Search code examples
phpregexpreg-replacepreg-matchsimple-html-dom

preg_match or preg_replace to get only number from html code


I am having a bit trouble to get only number from specific part of html code, i am parsing one page and output of content looks like this.

<div class="priceitem"> 1,098&nbsp;USD <span id="XUwt-price-mb-aE068a15dcca8E168a15dcca8-tooltipIcon" class="tooltip-icon afterPrice info-icon"> <svg class="" xmlns="http://www.w3.org/2000/svg" viewBox="0 0 200 200" width="100%" height="100%"><use xlink:href="#common-icon-icon-info"></use></svg> </span> <br></div>

I am using simplehtmldom to get content, so everything inside priceitem get output with it. Can i somehow use preg_match to match pattern or preg_replace to get only price number like 1,098.

The price can change so sometimes it will be only 29 usd which will output 29&nbsp;USD, sometimes price can be 305&nbsp;USD, but over 1k it will have comma which i don't need really.

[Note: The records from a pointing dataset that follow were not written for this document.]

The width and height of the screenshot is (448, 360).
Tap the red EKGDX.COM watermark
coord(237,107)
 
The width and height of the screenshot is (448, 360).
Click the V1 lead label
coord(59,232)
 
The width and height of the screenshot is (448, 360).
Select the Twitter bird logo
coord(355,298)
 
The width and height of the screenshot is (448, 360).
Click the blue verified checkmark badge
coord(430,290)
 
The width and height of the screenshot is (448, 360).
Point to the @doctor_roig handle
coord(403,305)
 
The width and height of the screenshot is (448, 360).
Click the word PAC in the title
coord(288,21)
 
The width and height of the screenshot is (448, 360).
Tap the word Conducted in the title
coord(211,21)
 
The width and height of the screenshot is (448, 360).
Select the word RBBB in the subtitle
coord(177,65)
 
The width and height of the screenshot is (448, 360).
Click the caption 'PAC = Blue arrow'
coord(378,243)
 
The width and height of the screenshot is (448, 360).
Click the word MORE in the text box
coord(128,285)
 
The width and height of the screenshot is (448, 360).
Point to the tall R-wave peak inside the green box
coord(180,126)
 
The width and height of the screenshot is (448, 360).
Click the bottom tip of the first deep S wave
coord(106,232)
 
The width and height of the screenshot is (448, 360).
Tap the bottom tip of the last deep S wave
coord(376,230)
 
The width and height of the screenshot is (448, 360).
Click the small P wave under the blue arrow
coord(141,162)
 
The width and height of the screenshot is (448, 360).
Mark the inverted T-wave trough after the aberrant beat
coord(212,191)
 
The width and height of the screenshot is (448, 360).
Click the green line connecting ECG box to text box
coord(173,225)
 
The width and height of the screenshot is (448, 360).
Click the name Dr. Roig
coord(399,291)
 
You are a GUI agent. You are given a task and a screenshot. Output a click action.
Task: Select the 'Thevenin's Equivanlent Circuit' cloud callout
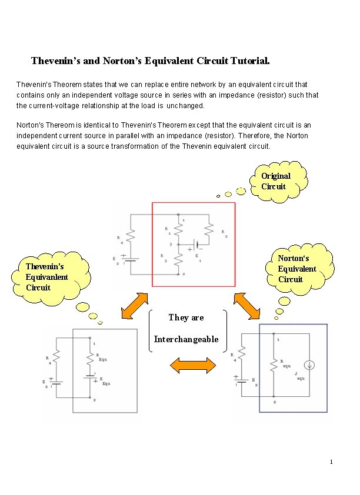[49, 277]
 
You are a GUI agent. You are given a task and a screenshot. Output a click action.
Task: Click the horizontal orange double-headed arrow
[192, 365]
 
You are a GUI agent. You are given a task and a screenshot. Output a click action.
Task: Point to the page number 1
[331, 461]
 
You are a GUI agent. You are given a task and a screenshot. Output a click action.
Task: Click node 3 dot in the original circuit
[177, 244]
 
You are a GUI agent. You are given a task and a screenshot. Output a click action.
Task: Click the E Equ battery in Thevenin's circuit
[90, 380]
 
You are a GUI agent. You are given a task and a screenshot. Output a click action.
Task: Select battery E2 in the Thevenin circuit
[56, 382]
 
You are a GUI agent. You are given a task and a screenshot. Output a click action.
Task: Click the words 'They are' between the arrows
[186, 317]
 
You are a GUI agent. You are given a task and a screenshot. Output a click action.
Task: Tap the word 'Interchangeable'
[186, 339]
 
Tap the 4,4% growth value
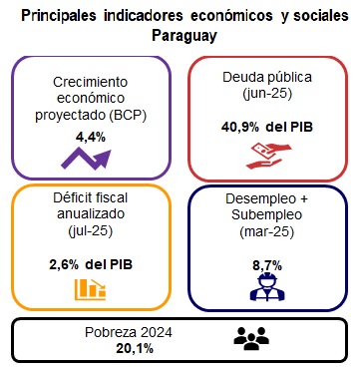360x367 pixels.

Here is my attempt on everything:

foreach($html->find('div.priceitem') as $element) {
    $pricenum = preg_match("/([^\s]+)/","", $element->innertext);
    echo $pricenum;
}

Solution

  • Here's a pattern that should get you all possible prices:

    (\d{1,3}(?:,\d{1,3})*)+(?=&nbsp;USD)
    

    The idea is, the numbers are in blocks of 1-3 digits, groups with a leading comma are allowed but not required after a regular block. &nbsp;USD is as an anchor.

    Online sample

    However, if you are only interested in the integer part, removing the comma is still the best option: str_replace(',', '' , $string);